Istruzioni da seguire:
Per favore, scrivi il seguito della riflessione sullo Spirito Santo che si rattrista, partendo subito dopo l'ultima frase riportata.

Documento:
►

Quando si rattrista lo Spirito dentro un cristiano?


È assai facile saperlo: quando il cristiano agisce difformemente da ciò che è lo Spirito in sé.


Lo Spirito di Dio è: verità, sapienza, intelletto, consiglio, fortezza, conoscenza, scienza, pietà, timore del Signore.


Lo Spirito di Dio è Spirito che dona la vita.


Lo Spirito di Dio è lo Spirito che deve formare Cristo nei nostri cuori.


Lo Spirito di Dio deve condurci verso la verità tutta intera.


Lo Spirito di Dio deve creare in noi il cuore nuovo, la mente nuova, l’anima nuova, i sentimenti nuovi. Tutto deve fare nuovo in noi. Questa è la sua opera.


Lo Spirito del Signore è comunione, unità, armonia, libertà.


Ogni qualvolta il cristiano agisce difformemente dall’essenza divina che è lo Spirito Santo, egli lo rattrista. Lo rattrista perché lo costringe all’inazione, o ad un’azione imperfetta.


Lui è dentro di noi per fare attraverso noi nuovo il mondo, nuovi i cuori, nuove le menti, nuove le anime, nuovi i sentimenti, nuovi i rapporti, nuove le comunità, nuove le relazioni, tutto egli deve fare nuovo, riempiendolo di verità e di carità e noi invece altro non facciamo che tutto vecchio: vecchi facciamo i cuori e le menti, vecchi facciamo i sentimenti, vecchie le anime e ogni altra cosa.


Facciamo tutto vecchio perché o lo lasciamo nel peccato, o contribuiamo a che il peccato si radica, come erba velenosa, nel cuore dei fratelli.


Lo Spirito non può gioire per questa nostra opera cattiva. Egli si rattrista. Potrebbe attraverso noi operare nel mondo santità e giustizia, mentre le nostre membra che sono a suo servizio per l’opera della salvezza, altro non fanno che operare iniquità.

◄

Dati raccolti:

►

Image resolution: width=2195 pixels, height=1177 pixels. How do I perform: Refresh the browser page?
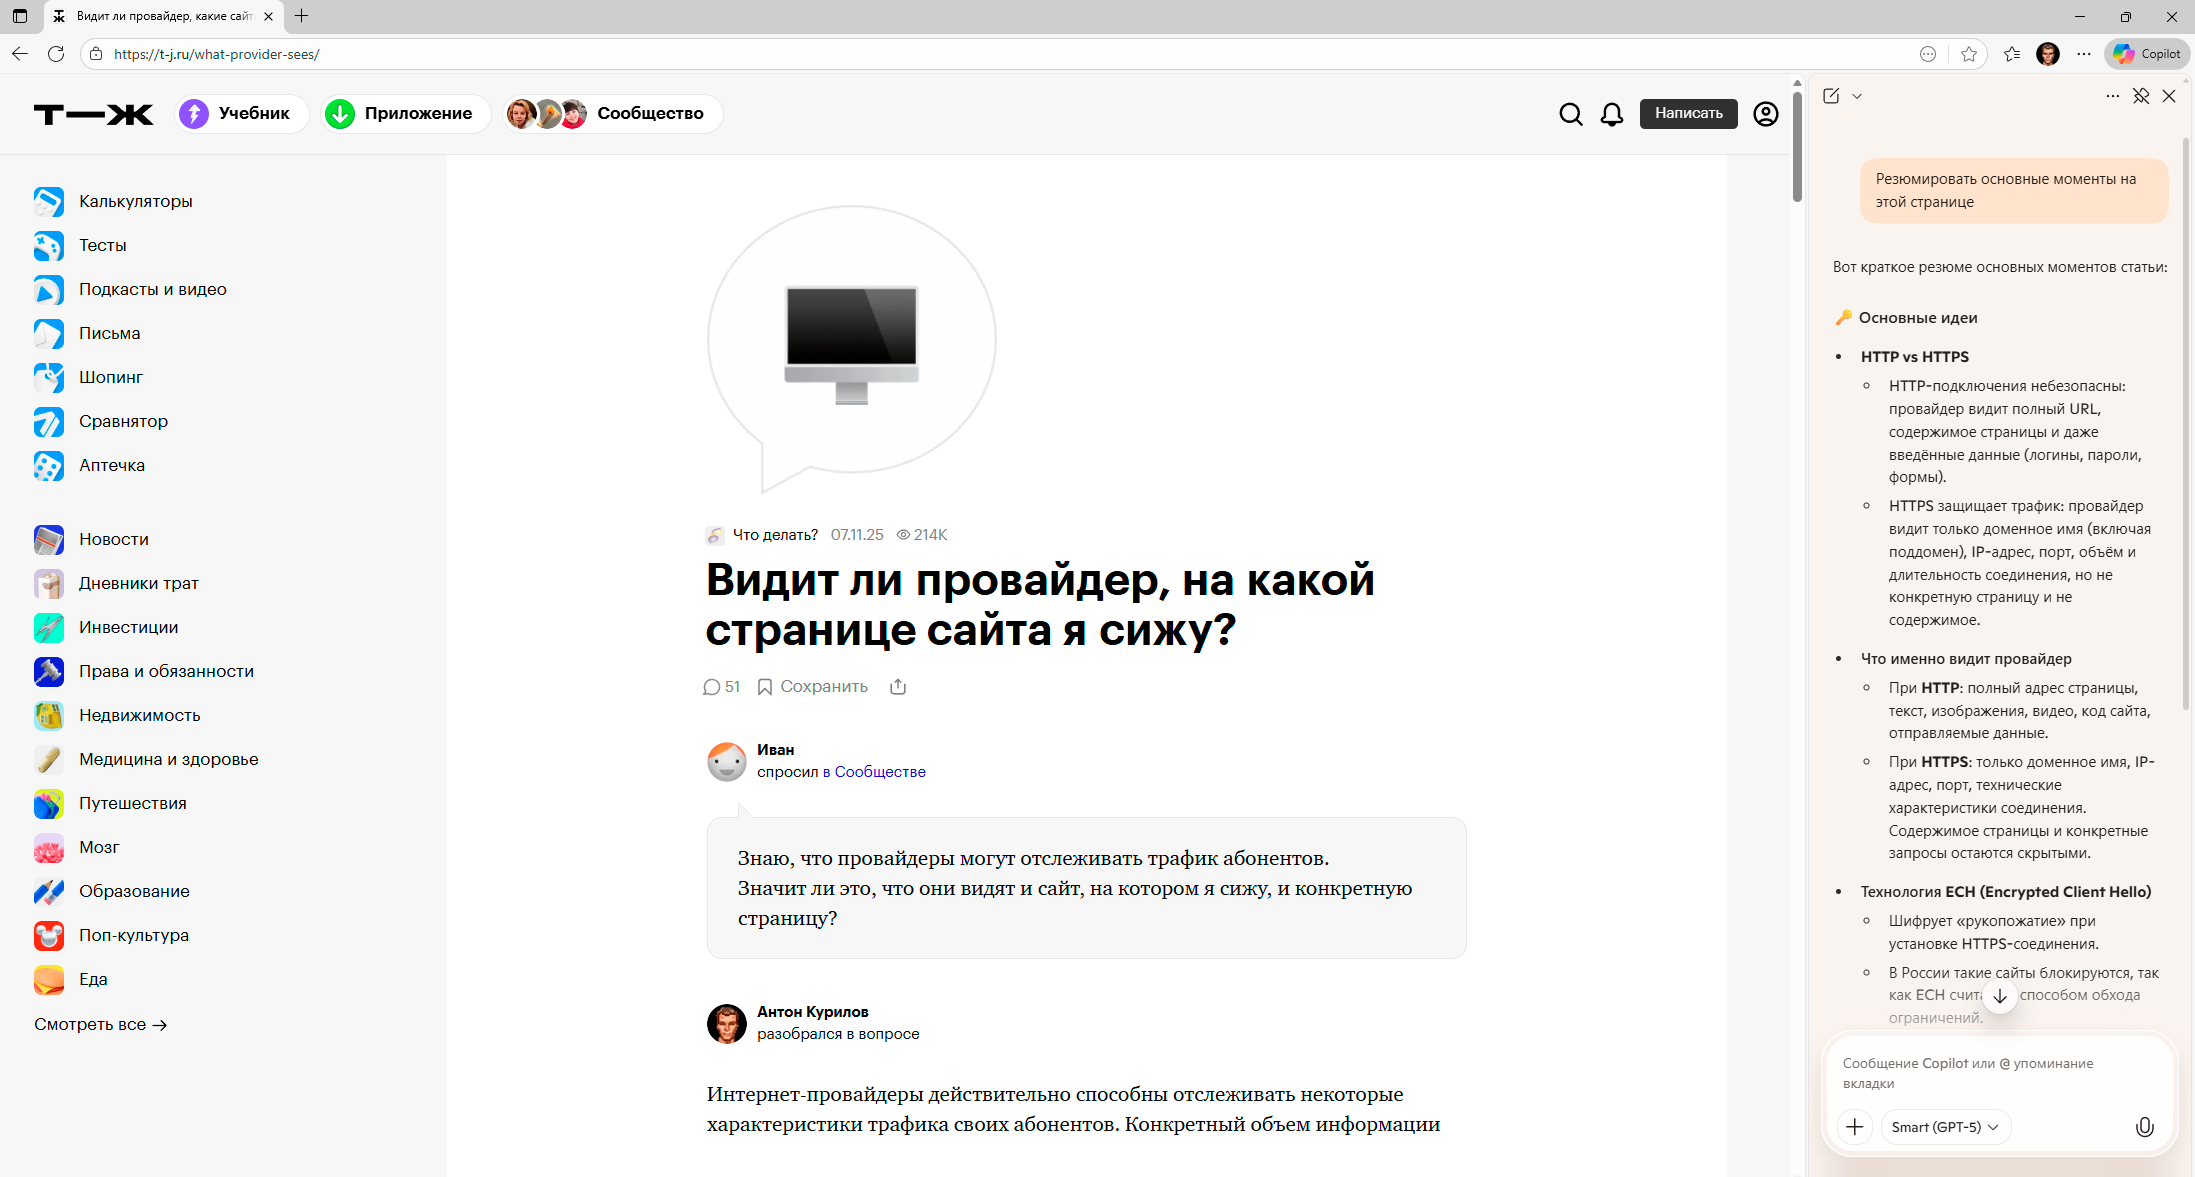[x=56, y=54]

◄

Risposta al compito:
È sempre un’opera di iniquità quella che non crea salvezza attorno a sé, anzi contribuisce a che l’uomo non solo rimanga nel peccato, ma anche a radicarsi ancora più profondamente in esso.


[31]Scompaia da voi ogni asprezza, sdegno, ira, clamore e maldicenza con ogni sorta di malignità.


Paolo ci ha invitato a non usare mai una parola cattiva. Ora ci offre alcuni comportamenti, in cui necessariamente la parola non è buona.


Il cristiano non deve conoscere:


Asprezza: l’asprezza è il contrario della dolcezza, della mitezza, della calma interiore, della posatezza. L’asprezza dice violenza di parole e di fatti. Essa è non controllo delle nostre azioni. L’aspetto violento prende il posto all’affabilità che deve sempre governare il cristiano nei suoi rapporti con il mondo intero.


Il cristiano deve sempre controllare ogni suo comportamento; non solo, deve renderlo anche dolce e affabile. Quando questo avviene, egli è un perfetto imitatore di Cristo Gesù. Diviene un uomo che può parlare ai fratelli, può relazionarsi con loro, perché li tratta sempre come persone che hanno una loro dignità, che non può essere mai lesa, anche quando sono in contrasto con quanto noi diciamo, affermiamo, vogliamo.


L’asprezza non considera che “nessuno è nostro schiavo”. Tutti siamo soggetti a Dio e solo a lui bisogna rendere domani conto.


Sdegno: Lo sdegno è un sentimento forte di ripulsa contro i fratelli, dei quali non condividiamo il loro modo di agire.


Vorremmo una totale loro sottomissione alla nostra volontà. Questo non avviene e allora ci separiamo da loro, ci allontaniamo, li trattiamo come un corpo ostile, estraneo, nemico, come un corpo che ci dona fastidio.


Lo sdegno è il fastidio del nostro spirito per qualcosa che vorremmo fosse di nostro gradimento, mentre in realtà non lo è.


Anche nello sdegno dimentichiamo che noi non siamo i padroni dei fratelli. Noi siamo i loro servi. Siamo a loro servizio per il dono della verità e della grazia. Il resto non è più di nostra competenza.


Ira: L’asprezza e lo sdegno sono la porta dell’ira. Mentre con l’asprezza e lo sdegno l’uomo ha ancora il possesso delle sue azioni, con l’ira perde questo possesso.


L’uomo non si controlla più. Non controlla le parole, non controlla i suoi gesti, le sue opere.


Qualsiasi cosa fa, potrebbe divenire assai pericolosa, perché non ne misura più la gravità.


Molti a causa dell’ira hanno commesso orrendi misfatti.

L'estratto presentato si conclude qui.